Let's rethink 'normal' in children's rehab

By Barbara Gibson

Rehab professionals want to help improve the lives of children with disabilities. But they sometimes struggle with two conflicting visions of how to do that.

Is their role to "normalize" bodies that are impaired, or to promote acceptance of diverse bodies and abilities?

As a physiotherapist and child disability researcher, I know that “normal” is often taken for granted as a benchmark to assess quality of life. To rate life quality, we often measure the amount of help a person requires to carry out daily activities. Our questionnaires assume that the more you do on your own, the better life will be. So walking independently gets a higher score than walking with a cane. And walking with a cane rates higher than using a wheelchair.

By assessing physical abilities alone – and ignoring social influences on wellbeing like relationships, security and expectations – these measures reproduce cultural biases about what constitutes a good life and inadvertently reinforce exclusion. On these measures children with disabilities are marked as “other” and in need of intervention.

Of course cultural values about disability don’t originate in rehab. They reflect societal values.

Developmental psychology is largely responsible for the concept of the “normal child.” Bodies which can’t be fixed through surgery, therapy or medications fall outside the limits of normal development and bear the stigma of pathology.

New parents are a good barometer of mainstream ideas about disability. Many parents of infants with disabilities come to rehab with high hopes that surgery, drugs and intense physio will cure their child – or dramatically reduce differences – and the willingness to “do whatever it takes.”

Because of the value placed on normality, parents – particularly mothers – find themselves caught between pushing for intervention and defending their child’s worth. They are put in the paradoxical position of saying to their child “I love you as you are” and “I would do anything to change you.”

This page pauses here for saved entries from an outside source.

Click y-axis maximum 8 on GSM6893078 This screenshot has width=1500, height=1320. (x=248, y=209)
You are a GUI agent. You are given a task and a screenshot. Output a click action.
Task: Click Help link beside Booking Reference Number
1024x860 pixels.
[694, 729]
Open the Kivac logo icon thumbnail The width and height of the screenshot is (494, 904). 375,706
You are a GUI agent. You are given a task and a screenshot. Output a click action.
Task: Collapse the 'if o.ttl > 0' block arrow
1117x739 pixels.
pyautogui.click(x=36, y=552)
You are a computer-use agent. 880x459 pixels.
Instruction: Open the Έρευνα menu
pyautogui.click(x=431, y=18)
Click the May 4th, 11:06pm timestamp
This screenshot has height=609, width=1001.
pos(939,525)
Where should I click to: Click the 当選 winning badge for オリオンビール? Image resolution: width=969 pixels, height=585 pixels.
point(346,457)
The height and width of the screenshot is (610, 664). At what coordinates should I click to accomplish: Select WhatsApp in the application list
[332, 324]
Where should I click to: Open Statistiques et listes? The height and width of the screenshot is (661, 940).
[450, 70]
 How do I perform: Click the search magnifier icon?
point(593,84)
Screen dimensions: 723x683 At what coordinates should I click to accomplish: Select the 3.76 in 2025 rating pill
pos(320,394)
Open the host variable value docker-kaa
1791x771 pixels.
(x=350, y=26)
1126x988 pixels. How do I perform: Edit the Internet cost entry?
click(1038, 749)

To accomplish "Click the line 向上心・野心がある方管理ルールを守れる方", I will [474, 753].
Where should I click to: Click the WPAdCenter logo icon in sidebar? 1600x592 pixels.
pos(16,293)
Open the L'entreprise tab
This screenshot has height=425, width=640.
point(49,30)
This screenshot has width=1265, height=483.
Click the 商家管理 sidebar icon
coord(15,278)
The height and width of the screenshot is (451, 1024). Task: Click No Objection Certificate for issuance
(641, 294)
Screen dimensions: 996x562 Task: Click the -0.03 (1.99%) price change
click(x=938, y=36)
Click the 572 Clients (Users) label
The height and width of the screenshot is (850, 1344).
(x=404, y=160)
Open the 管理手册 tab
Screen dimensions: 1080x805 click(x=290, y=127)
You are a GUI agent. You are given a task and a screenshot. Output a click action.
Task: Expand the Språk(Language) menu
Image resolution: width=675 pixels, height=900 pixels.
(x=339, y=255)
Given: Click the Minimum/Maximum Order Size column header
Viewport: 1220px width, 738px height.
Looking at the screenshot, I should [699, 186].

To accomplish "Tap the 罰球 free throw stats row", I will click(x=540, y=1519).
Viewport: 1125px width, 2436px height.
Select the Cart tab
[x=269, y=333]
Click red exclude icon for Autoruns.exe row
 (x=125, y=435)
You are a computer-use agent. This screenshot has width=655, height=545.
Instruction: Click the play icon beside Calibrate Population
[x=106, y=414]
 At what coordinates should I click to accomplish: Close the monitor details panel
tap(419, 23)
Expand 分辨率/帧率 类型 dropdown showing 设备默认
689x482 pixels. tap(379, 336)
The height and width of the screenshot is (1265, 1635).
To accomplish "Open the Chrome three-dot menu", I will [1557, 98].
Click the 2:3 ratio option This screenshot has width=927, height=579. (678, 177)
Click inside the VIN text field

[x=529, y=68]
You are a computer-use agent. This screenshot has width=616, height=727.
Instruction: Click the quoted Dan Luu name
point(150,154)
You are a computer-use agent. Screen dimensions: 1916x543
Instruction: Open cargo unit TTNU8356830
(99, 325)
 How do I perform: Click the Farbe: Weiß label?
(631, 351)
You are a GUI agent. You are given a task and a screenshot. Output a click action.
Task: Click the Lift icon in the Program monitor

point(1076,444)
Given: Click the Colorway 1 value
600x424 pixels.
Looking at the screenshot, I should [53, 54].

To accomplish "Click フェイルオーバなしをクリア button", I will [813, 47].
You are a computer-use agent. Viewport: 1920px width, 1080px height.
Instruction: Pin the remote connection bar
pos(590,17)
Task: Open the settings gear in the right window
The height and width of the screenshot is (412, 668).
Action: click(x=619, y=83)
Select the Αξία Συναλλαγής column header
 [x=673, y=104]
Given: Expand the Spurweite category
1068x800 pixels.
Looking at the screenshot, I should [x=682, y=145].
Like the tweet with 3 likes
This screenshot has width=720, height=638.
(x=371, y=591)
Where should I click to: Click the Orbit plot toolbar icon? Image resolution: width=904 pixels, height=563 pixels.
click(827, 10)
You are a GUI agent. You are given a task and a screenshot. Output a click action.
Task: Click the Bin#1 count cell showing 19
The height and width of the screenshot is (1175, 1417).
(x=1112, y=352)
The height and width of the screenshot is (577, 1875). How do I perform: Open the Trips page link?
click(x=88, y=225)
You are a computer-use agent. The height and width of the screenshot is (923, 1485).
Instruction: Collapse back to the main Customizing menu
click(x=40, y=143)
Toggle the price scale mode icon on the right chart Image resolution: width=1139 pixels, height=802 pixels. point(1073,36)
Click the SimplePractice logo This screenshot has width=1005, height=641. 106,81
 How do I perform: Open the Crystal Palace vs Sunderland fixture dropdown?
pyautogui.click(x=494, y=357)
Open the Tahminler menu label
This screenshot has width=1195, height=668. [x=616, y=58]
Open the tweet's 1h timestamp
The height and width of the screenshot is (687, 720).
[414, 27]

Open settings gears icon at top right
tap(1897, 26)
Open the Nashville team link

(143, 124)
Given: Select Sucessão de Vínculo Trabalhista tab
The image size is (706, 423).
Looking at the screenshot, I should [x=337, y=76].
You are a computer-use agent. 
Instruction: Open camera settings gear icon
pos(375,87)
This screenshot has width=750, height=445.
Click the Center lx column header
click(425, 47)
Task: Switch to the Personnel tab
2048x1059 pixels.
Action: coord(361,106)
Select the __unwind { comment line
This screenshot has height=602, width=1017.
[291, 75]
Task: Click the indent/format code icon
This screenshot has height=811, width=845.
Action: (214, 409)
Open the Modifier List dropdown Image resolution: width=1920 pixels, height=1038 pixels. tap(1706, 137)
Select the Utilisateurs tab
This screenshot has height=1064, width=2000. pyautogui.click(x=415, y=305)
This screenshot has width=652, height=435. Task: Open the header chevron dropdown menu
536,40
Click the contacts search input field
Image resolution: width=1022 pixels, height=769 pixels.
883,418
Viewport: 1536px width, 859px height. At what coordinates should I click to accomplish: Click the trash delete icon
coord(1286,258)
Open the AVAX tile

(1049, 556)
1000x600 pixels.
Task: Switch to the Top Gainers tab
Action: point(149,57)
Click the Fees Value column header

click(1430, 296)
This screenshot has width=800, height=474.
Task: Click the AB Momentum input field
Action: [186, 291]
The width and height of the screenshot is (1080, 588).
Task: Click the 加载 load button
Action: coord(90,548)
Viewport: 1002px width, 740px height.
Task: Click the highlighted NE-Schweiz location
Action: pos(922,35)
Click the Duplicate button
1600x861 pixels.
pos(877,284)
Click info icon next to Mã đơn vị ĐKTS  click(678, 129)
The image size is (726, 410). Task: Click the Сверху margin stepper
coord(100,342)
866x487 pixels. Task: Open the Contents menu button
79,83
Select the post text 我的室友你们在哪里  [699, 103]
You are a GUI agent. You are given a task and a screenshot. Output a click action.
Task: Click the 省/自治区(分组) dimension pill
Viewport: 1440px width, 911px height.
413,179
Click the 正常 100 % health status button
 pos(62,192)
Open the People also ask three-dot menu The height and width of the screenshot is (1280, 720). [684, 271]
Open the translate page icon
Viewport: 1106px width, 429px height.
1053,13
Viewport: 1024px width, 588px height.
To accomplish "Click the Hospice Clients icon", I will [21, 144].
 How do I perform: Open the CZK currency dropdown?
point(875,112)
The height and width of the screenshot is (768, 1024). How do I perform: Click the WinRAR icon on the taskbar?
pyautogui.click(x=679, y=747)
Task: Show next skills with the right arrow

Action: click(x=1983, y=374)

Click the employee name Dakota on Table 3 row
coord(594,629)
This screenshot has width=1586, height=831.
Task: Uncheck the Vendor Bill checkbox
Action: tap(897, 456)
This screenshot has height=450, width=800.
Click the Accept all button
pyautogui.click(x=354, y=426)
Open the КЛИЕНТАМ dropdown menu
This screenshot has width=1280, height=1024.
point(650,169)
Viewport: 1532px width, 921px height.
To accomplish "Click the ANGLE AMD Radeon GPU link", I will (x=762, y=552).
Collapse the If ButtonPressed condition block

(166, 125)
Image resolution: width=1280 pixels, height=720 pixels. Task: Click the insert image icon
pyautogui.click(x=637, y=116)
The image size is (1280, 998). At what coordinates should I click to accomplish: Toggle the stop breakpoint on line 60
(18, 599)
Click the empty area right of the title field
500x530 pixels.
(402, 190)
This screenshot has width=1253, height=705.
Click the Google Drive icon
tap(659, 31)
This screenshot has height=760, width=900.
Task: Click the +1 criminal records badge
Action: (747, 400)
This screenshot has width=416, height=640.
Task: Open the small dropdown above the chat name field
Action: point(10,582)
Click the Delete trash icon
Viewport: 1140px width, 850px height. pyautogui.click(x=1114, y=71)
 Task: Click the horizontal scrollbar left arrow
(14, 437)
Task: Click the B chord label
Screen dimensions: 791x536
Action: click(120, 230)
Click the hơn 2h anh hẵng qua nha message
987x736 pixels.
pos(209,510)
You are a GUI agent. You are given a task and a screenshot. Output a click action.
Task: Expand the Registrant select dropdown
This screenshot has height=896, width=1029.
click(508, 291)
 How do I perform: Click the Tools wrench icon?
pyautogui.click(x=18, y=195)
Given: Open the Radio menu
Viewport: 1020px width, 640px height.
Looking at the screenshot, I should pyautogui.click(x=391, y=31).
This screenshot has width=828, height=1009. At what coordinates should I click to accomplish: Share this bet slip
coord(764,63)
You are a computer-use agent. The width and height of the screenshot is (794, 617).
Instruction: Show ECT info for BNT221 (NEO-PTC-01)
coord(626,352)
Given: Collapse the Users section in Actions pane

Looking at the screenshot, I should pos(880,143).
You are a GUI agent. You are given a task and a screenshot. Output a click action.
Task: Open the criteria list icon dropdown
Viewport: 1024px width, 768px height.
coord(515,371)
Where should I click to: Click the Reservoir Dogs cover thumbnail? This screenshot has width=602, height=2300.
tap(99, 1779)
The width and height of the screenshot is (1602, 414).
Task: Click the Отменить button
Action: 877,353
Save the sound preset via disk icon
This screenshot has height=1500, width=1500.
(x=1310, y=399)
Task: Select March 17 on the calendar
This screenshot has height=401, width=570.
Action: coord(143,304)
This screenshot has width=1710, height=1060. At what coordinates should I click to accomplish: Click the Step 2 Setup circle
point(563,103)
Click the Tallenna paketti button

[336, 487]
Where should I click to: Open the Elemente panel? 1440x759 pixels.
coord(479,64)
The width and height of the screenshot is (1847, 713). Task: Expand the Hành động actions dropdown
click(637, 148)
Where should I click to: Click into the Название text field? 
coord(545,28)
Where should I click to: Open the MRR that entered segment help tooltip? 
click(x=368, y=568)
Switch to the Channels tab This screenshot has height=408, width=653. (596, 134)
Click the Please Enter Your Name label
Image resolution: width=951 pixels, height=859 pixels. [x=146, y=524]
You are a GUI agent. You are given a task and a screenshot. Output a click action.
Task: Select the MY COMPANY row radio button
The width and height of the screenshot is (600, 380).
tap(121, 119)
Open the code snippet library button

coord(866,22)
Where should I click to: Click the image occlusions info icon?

When parents have unrealistic expectations, rehab therapists struggle with how to support these families while not destroying their hope.

Walking is an example of a rehab goal that is a taken-for-granted good in children’s rehab. Intense walking training is built into the system in a way that largely precludes parent decision-making about whether or not to have treatment. In Canada, preschool children routinely receive intensive publicly funded standing and walking therapy two to three times per week. Use of walkers and powered wheelchairs may be discouraged until other options have been exhausted. Many parents seek out additional private therapies – often at great monetary and time costs.

The focus on walking (from formal therapy to home and community programs to conductive education camp) can fill up days – leaving children little time to just be kids.

Because their bodies have been identified as in need of fixing, children themselves come to understand that they fall outside an accepted norm. In our culture, in addition to conveying mobility, walking and “standing on your own two feet” symbolize a whole set of moral virtues – including dignity and autonomy. The drive to walk can create an overfocus on bodies and therapy.

And even with intense therapy, some children won’t ever become walkers or will use wheelchairs to get around some or all of the time. (As they age, we are better able to predict the walking abilities of children.)

Studies with self-reports from children show they are keenly aware of how others stigmatize them. Interestingly the same studies find children don’t necessarily internalize this stigma or identify themselves as disabled. This may suggest that children are less concerned with walking and more concerned with being able to get around.

A study of adult wheelchair-users revealed a distinction between the way they viewed their wheelchair positively as children, and the negative views their parents held of the wheelchair. Many stopped associating “not walking” with a medical condition. Wheeling became a normal mode of movement. This shift in attitude helped wheelchair users gain a positive identity and achieve life goals in spite of the stigma attached to wheelchair use.

In my own research with children with cerebral palsy, children were conflicted and ambivalent about the value of walking. When choosing whether to walk, crawl or wheel, they considered the amount of energy needed, the activity, the environment and their preferences. They resisted negative views of disability by expressing pride in the speed, colour or features of their devices and in identifying themselves as wheelchair users.

However, children over the age of 11 expressed that it was important to be identified among peers as “someone who can walk.” These findings help demonstrate how children are socialized to divide the world into walkers and non-walkers. They learn a dominant message, reinforced by years of rehabilitation, that non-walking and non-walkers are problems to be fixed.

Promoting acceptance of diversity and difference are given short shrift in rehab compared to the amount of time, energy and money spent on achieving, or moving closer to “normal:” normal bodies, normal behaviours, normal movement, normal activities.

There is positive change in the way the rehab world views intervention. The introduction of the World Health Organization’s International Classification of Functioning, Disability and Health puts the rehab focus on social participation rather than fixing bodies, and acknowledges that function results from many influences.

But the politics of disability are still largely absent in rehab talk.

This is where cross-pollination between rehab professionals and disability studies researchers is invaluable. Rehab researchers who are immersed in disability studies (like me!) are in a unique position to challenge rehab assumptions from within. We need to encourage our colleagues to think differently. And rehab professionals have a wealth of knowledge and experience to help children reach their full potential – knowledge that isn't always recognized or appreciated in the disability studies community.

Barbara Gibson is an associate professor in the Department of Physical Therapy at the University of Toronto, and a senior scientist in the Bloorview Research Institute.